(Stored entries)
'''
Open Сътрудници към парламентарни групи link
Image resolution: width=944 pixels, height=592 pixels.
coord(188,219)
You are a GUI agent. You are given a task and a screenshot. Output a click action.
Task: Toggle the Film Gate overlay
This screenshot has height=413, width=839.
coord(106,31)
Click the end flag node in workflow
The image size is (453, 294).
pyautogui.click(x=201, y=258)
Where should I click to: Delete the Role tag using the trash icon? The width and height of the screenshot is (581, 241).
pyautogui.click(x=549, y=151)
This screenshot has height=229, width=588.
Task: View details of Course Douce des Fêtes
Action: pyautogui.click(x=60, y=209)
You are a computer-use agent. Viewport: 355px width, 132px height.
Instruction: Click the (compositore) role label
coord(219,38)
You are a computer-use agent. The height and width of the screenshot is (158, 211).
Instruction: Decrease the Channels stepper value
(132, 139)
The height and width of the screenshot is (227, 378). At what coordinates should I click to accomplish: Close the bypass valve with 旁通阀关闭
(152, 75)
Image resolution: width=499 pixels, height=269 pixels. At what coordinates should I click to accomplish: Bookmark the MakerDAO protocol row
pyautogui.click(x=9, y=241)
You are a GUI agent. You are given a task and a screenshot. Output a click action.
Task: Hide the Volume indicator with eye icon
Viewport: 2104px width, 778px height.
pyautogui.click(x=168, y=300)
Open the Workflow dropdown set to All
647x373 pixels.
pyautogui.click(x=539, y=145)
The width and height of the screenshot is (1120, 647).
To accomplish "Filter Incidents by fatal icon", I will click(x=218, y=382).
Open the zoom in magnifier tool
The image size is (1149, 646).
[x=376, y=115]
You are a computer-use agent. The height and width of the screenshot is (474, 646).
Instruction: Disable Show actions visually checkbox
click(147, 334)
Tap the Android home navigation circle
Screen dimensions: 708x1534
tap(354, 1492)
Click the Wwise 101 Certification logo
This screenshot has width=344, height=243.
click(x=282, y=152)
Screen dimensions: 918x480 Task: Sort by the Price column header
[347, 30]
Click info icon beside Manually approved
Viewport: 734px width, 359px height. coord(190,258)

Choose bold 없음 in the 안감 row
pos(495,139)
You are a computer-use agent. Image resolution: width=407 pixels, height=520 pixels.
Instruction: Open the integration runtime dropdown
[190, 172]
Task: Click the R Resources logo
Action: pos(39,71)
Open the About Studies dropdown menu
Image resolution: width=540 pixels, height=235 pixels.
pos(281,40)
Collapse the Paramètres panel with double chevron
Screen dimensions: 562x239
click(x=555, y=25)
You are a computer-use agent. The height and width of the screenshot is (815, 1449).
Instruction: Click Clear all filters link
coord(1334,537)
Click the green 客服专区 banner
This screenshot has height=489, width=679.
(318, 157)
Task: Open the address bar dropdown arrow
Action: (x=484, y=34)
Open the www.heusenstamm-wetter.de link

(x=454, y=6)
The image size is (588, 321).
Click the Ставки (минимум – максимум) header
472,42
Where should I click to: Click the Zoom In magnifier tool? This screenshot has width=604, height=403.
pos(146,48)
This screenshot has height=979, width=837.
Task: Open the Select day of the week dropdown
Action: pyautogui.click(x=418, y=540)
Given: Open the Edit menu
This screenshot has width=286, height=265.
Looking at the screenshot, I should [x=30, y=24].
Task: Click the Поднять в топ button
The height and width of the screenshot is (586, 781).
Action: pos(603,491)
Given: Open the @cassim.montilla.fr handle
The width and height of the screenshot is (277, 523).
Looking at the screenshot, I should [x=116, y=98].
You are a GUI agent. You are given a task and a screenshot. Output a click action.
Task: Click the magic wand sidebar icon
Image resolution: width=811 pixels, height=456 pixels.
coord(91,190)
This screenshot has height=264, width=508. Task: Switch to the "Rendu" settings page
'''
#### WHAT IS EXPECTED:
Your reply should consist of all the records, restated exactly.

#### RESPONSE FOR THIS EXERCISE:
Open Сътрудници към парламентарни групи link
Image resolution: width=944 pixels, height=592 pixels.
coord(188,219)
You are a GUI agent. You are given a task and a screenshot. Output a click action.
Task: Toggle the Film Gate overlay
This screenshot has height=413, width=839.
coord(106,31)
Click the end flag node in workflow
The image size is (453, 294).
pyautogui.click(x=201, y=258)
Where should I click to: Delete the Role tag using the trash icon? The width and height of the screenshot is (581, 241).
pyautogui.click(x=549, y=151)
This screenshot has height=229, width=588.
Task: View details of Course Douce des Fêtes
Action: pyautogui.click(x=60, y=209)
You are a computer-use agent. Viewport: 355px width, 132px height.
Instruction: Click the (compositore) role label
coord(219,38)
You are a computer-use agent. The height and width of the screenshot is (158, 211).
Instruction: Decrease the Channels stepper value
(132, 139)
The height and width of the screenshot is (227, 378). At what coordinates should I click to accomplish: Close the bypass valve with 旁通阀关闭
(152, 75)
Image resolution: width=499 pixels, height=269 pixels. At what coordinates should I click to accomplish: Bookmark the MakerDAO protocol row
pyautogui.click(x=9, y=241)
You are a GUI agent. You are given a task and a screenshot. Output a click action.
Task: Hide the Volume indicator with eye icon
Viewport: 2104px width, 778px height.
pyautogui.click(x=168, y=300)
Open the Workflow dropdown set to All
647x373 pixels.
pyautogui.click(x=539, y=145)
The width and height of the screenshot is (1120, 647).
To accomplish "Filter Incidents by fatal icon", I will click(x=218, y=382).
Open the zoom in magnifier tool
The image size is (1149, 646).
[x=376, y=115]
You are a computer-use agent. The height and width of the screenshot is (474, 646).
Instruction: Disable Show actions visually checkbox
click(147, 334)
Tap the Android home navigation circle
Screen dimensions: 708x1534
tap(354, 1492)
Click the Wwise 101 Certification logo
This screenshot has width=344, height=243.
click(x=282, y=152)
Screen dimensions: 918x480 Task: Sort by the Price column header
[347, 30]
Click info icon beside Manually approved
Viewport: 734px width, 359px height. coord(190,258)

Choose bold 없음 in the 안감 row
pos(495,139)
You are a computer-use agent. Image resolution: width=407 pixels, height=520 pixels.
Instruction: Open the integration runtime dropdown
[190, 172]
Task: Click the R Resources logo
Action: pos(39,71)
Open the About Studies dropdown menu
Image resolution: width=540 pixels, height=235 pixels.
pos(281,40)
Collapse the Paramètres panel with double chevron
Screen dimensions: 562x239
click(x=555, y=25)
You are a computer-use agent. The height and width of the screenshot is (815, 1449).
Instruction: Click Clear all filters link
coord(1334,537)
Click the green 客服专区 banner
This screenshot has height=489, width=679.
(318, 157)
Task: Open the address bar dropdown arrow
Action: (x=484, y=34)
Open the www.heusenstamm-wetter.de link

(x=454, y=6)
The image size is (588, 321).
Click the Ставки (минимум – максимум) header
472,42
Where should I click to: Click the Zoom In magnifier tool? This screenshot has width=604, height=403.
pos(146,48)
This screenshot has height=979, width=837.
Task: Open the Select day of the week dropdown
Action: pyautogui.click(x=418, y=540)
Given: Open the Edit menu
This screenshot has width=286, height=265.
Looking at the screenshot, I should [x=30, y=24].
Task: Click the Поднять в топ button
The height and width of the screenshot is (586, 781).
Action: pos(603,491)
Given: Open the @cassim.montilla.fr handle
The width and height of the screenshot is (277, 523).
Looking at the screenshot, I should [x=116, y=98].
You are a GUI agent. You are given a task and a screenshot. Output a click action.
Task: Click the magic wand sidebar icon
Image resolution: width=811 pixels, height=456 pixels.
coord(91,190)
This screenshot has height=264, width=508. Task: Switch to the "Rendu" settings page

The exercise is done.